The green wave form represents the AC voltage being generated by one generator coil pair before the bridge rectifier. This is what the AC wave form looks like before we short or load the coils.
The yellow wave form represents the timing of the trigger pulse of exactly where the MOSFET transistor will be switched to engage a dead short across the green wave form, being the generator coil.

conradelektro

Attached is a photo of my recent contraption to test pulse motor drive concepts. At the moment I play with "trigger coils" (see the attached circuit diagram).

The circuit was published some time ago by I person calling himself "gecernu" http://www.youtube.com/user/gecernu

The coils are from 12 V relays.

I will report results, I just got it running. I think it is a good idea to approach the whole Romero-Generator subject by starting with very simple contraptions and to expand to a full build later.

Greetings, Conrad

teslaalset

Quote from: yssuraxu_697 on June 06, 2011, 05:29:27 AM
But in roms setup there are (2x)5 bias magnets seen on the pics (drive coils and some gen coils are w/o mags), and the rest are of *very* uneven strength arranged in certain pattern. This is clearly seen on the pictures.
So to make it clear you did simulate the "generator only" setup with all the coilpairs biased to very high  precision with uniform bias strength on all the coilpairs. Am I correct?

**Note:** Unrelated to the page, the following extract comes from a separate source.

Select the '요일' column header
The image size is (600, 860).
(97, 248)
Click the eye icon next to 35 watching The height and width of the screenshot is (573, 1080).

At this moment I have done only calculatons on the full generator part, so all stator coils being a generator, just to understand the generator part first.
What I showed in reply #2524 is a part of the complete model that I took out, so, one stator magnet, one bias magnet and one moving magnet underneath the stator magnet, just to understand the principle and to speed up simulations. It takes hours to run a simulation if I take the complete rig as model.

I agree that RomerUk did not use all bias magnets, so he might even have more margins in there.
I simply wanted to understand the effect of the bias magnets in general first, before going into the next step.

It's funny, but with a perfect build the motor coils only have to compensate the natural losses, like bearing, eddy current and air flow losses. What you get out of the generator coils is pure surplus of energy if you can minimize the natural losses sufficently.